Microsoft Unveils MDASH for AI-Powered Vulnerability Discovery at Build 2026
Microsoft announced the expanded preview of its multi-model agentic scanning harness (MDASH) at Build 2026, an AI system designed to discover and validate exploitable vulnerabilities in codebases.
At Microsoft Build 2026, the tech giant unveiled significant advancements in its security tooling, aiming to bridge the growing gap between rapid AI-driven development and the challenges of maintaining robust security. The centerpiece of these announcements is the expanded preview of the Microsoft Security multi-model agentic scanning harness, codenamed MDASH. This innovative system is designed to tackle the complexities of modern codebases by leveraging a sophisticated orchestration of over 100 specialized AI agents and an ensemble of diverse AI models.
MDASH's core strength lies in its multi-model approach, which allows it to utilize a configurable panel of AI models. This includes state-of-the-art models for complex reasoning tasks and more cost-effective models for high-volume operations. By combining these different models, MDASH can dynamically trade off speed, recall, and cost, while also minimizing dependency on any single AI model. This flexibility is crucial for enterprise-scale vulnerability discovery, enabling teams to focus on genuinely exploitable risks rather than theoretical noise.
The system processes over 100 trillion signals daily, integrating with Microsoft Defender and GitHub Code Security. This integration aims to provide a unified view for both developers and security teams, facilitating early identification and remediation of vulnerabilities. The strategic implication is that AI-driven vulnerability discovery has matured from a research curiosity into a production-grade defense mechanism, with the agentic system itself offering a more durable advantage than any individual model.
Early performance metrics for MDASH have been impressive. The system recently achieved a CyberGym industry benchmark score of 96.55%, marking a significant improvement in less than three weeks.
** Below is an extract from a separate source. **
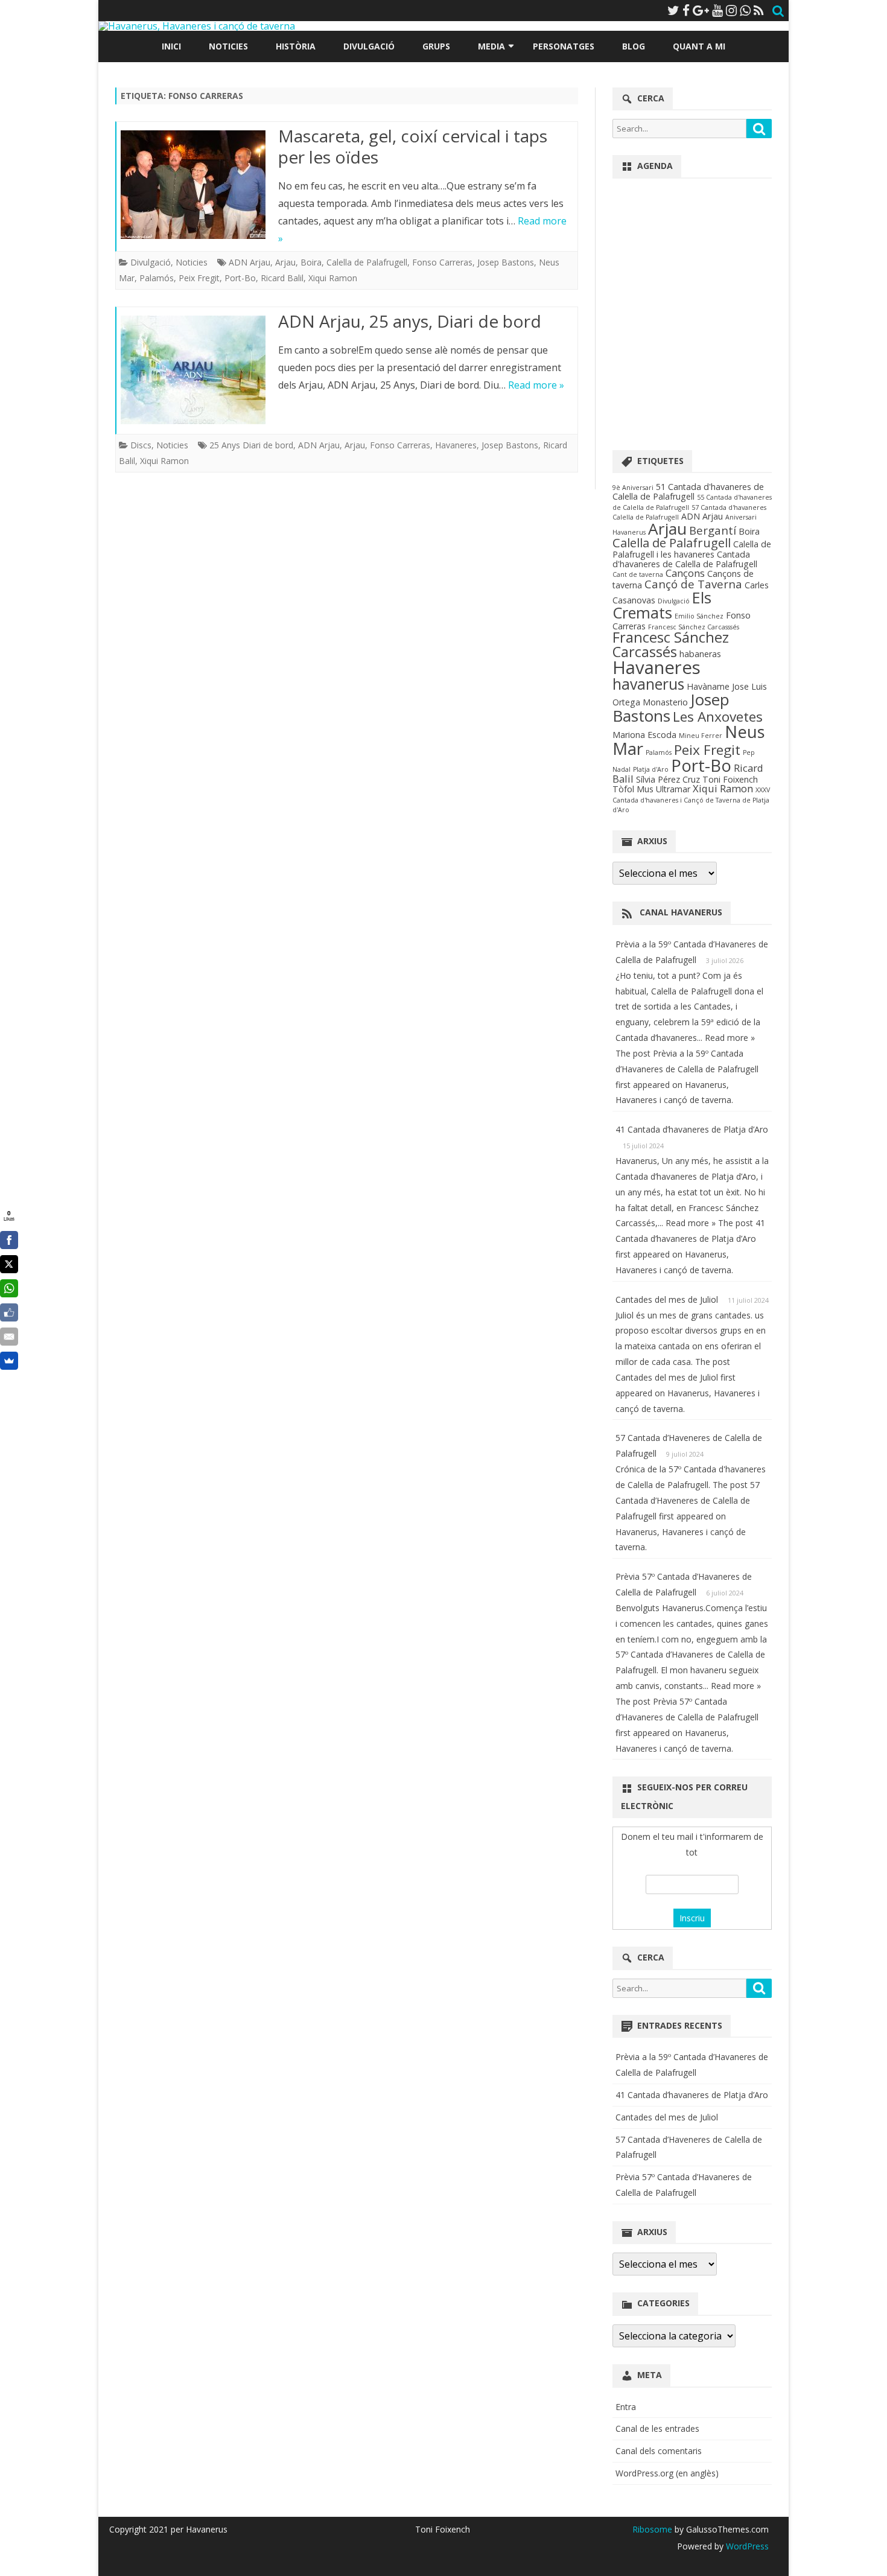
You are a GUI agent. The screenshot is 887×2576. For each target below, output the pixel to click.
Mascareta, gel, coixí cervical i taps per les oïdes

This performance has garnered attention from industry partners, including Accenture, PwC US, and Insight CISO, who are participating in the expanded preview. These partners highlight MDASH's potential to shift security scanning from a reactive, rule-based approach to a proactive, agentic system capable of reasoning through complex code like a seasoned security researcher.
Accenture's CISO, Kris Burkhardt, noted that MDASH reflects a meaningful shift towards agentic systems that can reason across complex codebases. Similarly, Morgan Adamski from PwC US sees strong potential for MDASH to simplify and strengthen SecOps, enabling organizations to operate with greater resilience. Jason Rader of Insight CISO emphasized the importance of Microsoft's role as a trusted vendor, providing both innovation and the necessary confidence, governance, and reliability that customers require.
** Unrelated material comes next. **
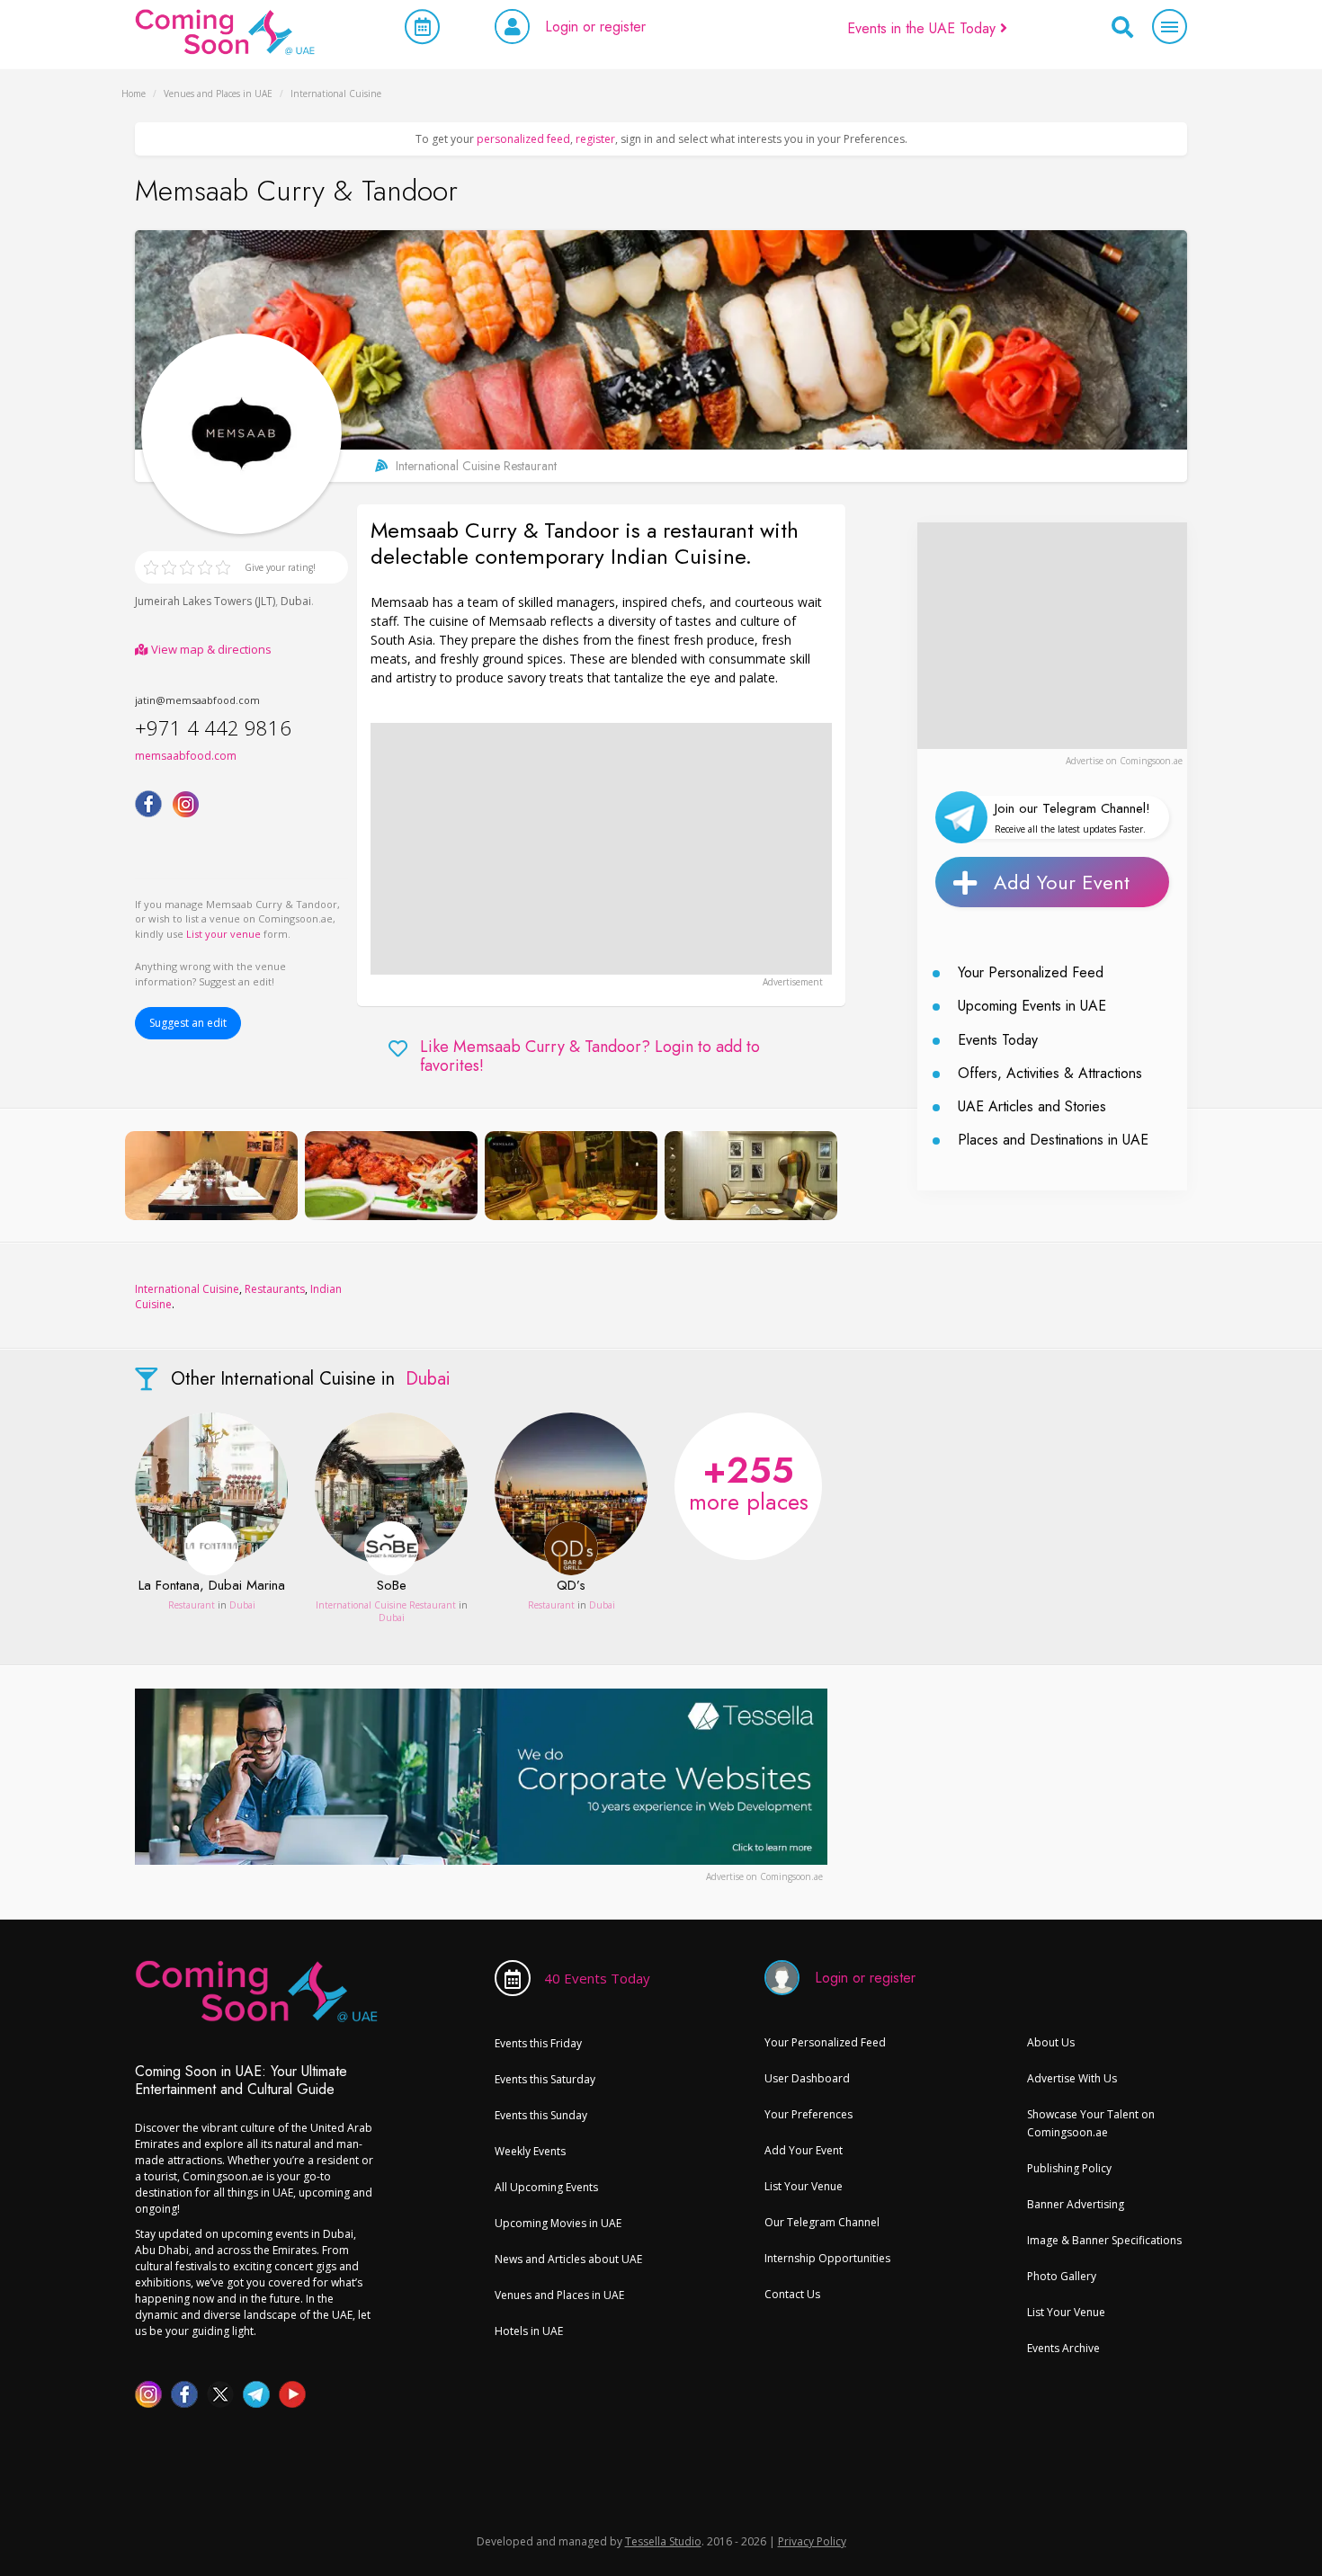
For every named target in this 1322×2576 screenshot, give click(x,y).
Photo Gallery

Beyond vulnerability discovery, Microsoft is also enhancing code security through native integration between Microsoft Defender and GitHub Code Security. This generally available feature brings runtime context into the development workflow, helping teams prioritize and remediate code vulnerabilities more effectively. The goal is to embed security directly into the developer's workflow, ensuring that speed and safety are not mutually exclusive.
The broader context of these announcements at Build 2026 underscores a critical industry trend: the increasing tension between the accelerating pace of AI-powered development and the imperative for robust security. With AI models posing new threats and introducing complexities around insecure code, data exposure, and compliance, tools like MDASH are positioned as essential for navigating this landscape. Microsoft's strategy appears focused on providing developers with real-time guidance and security teams with comprehensive oversight across the entire development lifecycle.
Organizations interested in leveraging MDASH can reach out to their Microsoft account representative for more information on the expanded preview. The continued development and integration of such advanced AI security tools signal Microsoft's commitment to securing the future of software development in an increasingly AI-centric world.